Ces drames qui nous mettent en marche
L’inacceptable et l’injustifiable se sont produits : des journalistes fusillés à bout portant, des hommes qui au nom de leur judéité sont assassinés par des « fous du diable ».
Mission accomplie, diront les deux frères assassins, enfermés dans leur délire meurtrier.
A ce refus de la liberté d’expression de croire et de vivre, la réponse est sans ambiguïté : un peuple s’est levé alors que le pessimisme l’abattait. Les conditions de la fraternité se sont réveillées pour refuser l’absurde.
La fierté de résister étreint notre Pays.
Le monde ne s’est pas trompé, la France est regardée. De nombreux chefs d’Etat participent à cette marche au nom de leur peuple. Qui n’est pas touché par la présence côte à côte du Premier Ministre israélien, Benyamin Netanyahou, et du Président de l’Autorité palestinienne, Mahmoud Abbas.
L’urgence est de bâtir les conditions d’une fraternité pour refuser ces ruptures qui condamnent en même temps qu’elles condamnent nos Sociétés à des situations chaotiques et absurdes.
Cette marche est une libération, la France quitte ses doutes, forte de son unité.
Gardons en mémoire le mot « débarquement» ; il fait référence à l’histoire de la Résistance qui fut une école de fraternité.
Résister, c’est trouver des raisons de vivre qui conduisent à se lever pour dire non à l’indifférence et à l’iniquité ; leur acceptation, fût-elle passive, est violence faite aux plus vulnérables.
Privilégier la fraternité, c’est entrer en résistance pour livrer un combat contre ce qui déshumanise. Il n’y avait personne, dit Berthold Brecht, pour s’inquiéter, personne ; la lâcheté et la peur avaient tout emporté.
Quand la perte de l’altérité s’installe, les portes de la soumission et de la démission s’ouvrent vers les prisons intérieures, quand ce ne sont pas les maisons d’arrêt dont il est rappelé en ces heures dramatiques qu’elles sont aussi ‘écoles de conflits’.
Les prisons doivent être revisitées par nos valeurs républicaines. Il n’est pas tolérable de consentir à ce que dans ces lieux fermés se prépare le passage de frontières. Assaillis par leurs errements, certains deviennent les assaillants d’une Nation, plus encore d’une civilisation.
Les lieux fermés développent l’obscurantisme.

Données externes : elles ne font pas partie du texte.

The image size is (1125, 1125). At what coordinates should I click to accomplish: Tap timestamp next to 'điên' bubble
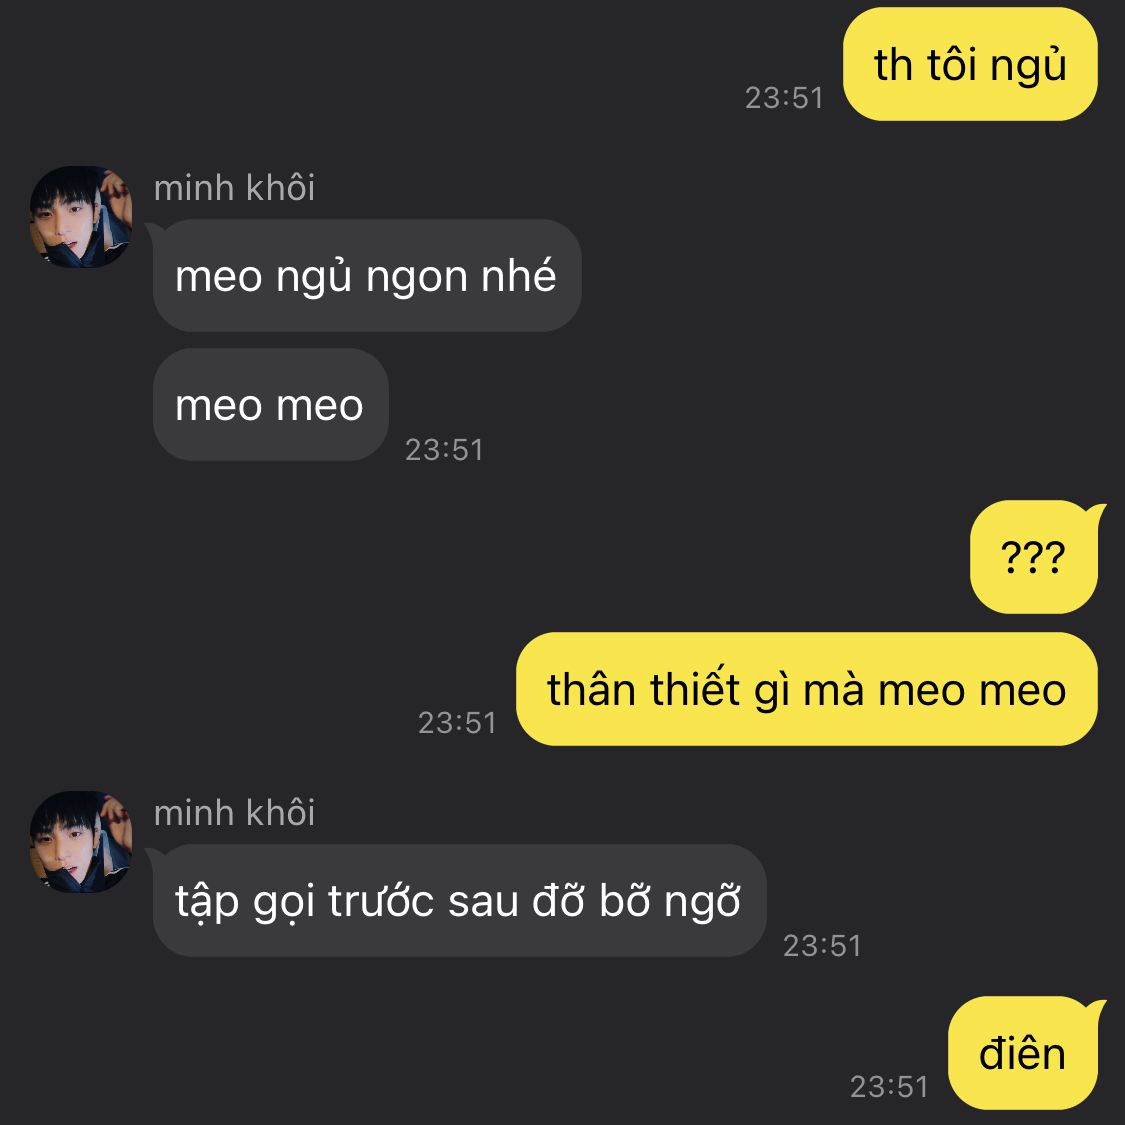pos(889,1086)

Aussi, convient-il de s’interroger sur les formes d’emprisonnement. La privation de liberté est une condamnation qui doit être assortie d’un temps de préparation à la réintégration dans la société. La juste peine ne saurait se pérenniser au-delà de sa réalisation.
Si une des valeurs de notre société est la confiance, elle est trop souvent mise à mal à l’égard de ceux qui ont connu ‘les barreaux’. La double peine est abandonnée mais dans les esprits elle demeure.
L’histoire nous rappelle que dans les moments de plus grand danger, toujours se sont levés des femmes et des hommes épris de liberté qui ont su susciter des perspectives nouvelles. Au regard de ce terrorisme, qu’il convient de nommer pour ce qu’il est une barbarie, s’imposent une fermeté -et elle n’a pas manqué au cours de ces trois jours – mais aussi une ferme détermination à trouver des propositions plus créatrices d’humanité.
Des millions de personnes, spontanément, au-delà des sensibilités spirituelles, philosophiques, politiques, se retrouvent pour rappeler que les libertés ne seront jamais bâillonnées, que le courage et l’audace l’emporteront toujours sur les peurs et que le respect des Communautés ne sombrera point dans un communautarisme.
L’émotion n’est pas indifférente à cette gigantesque mobilisation. Les responsables politiques parlent, fort justement, d’un « après 7 janvier ». Il doit être le temps de mesures pour lutter plus efficacement contre la violence, mais il doit aussi être celui d’une attention plus grande à l’égalité sans laquelle la cohésion sociale ne résistera pas.
Tout porte à évaluer que la Nation, comme elle vient de le témoigner, en a la capacité. Cette ‘marche’, présentée comme historique, la transcende.
La liberté rappelait René Cassin, n’est jamais acquise une fois pour toutes, elle est une création continue.
A cette création, nous voici appelés.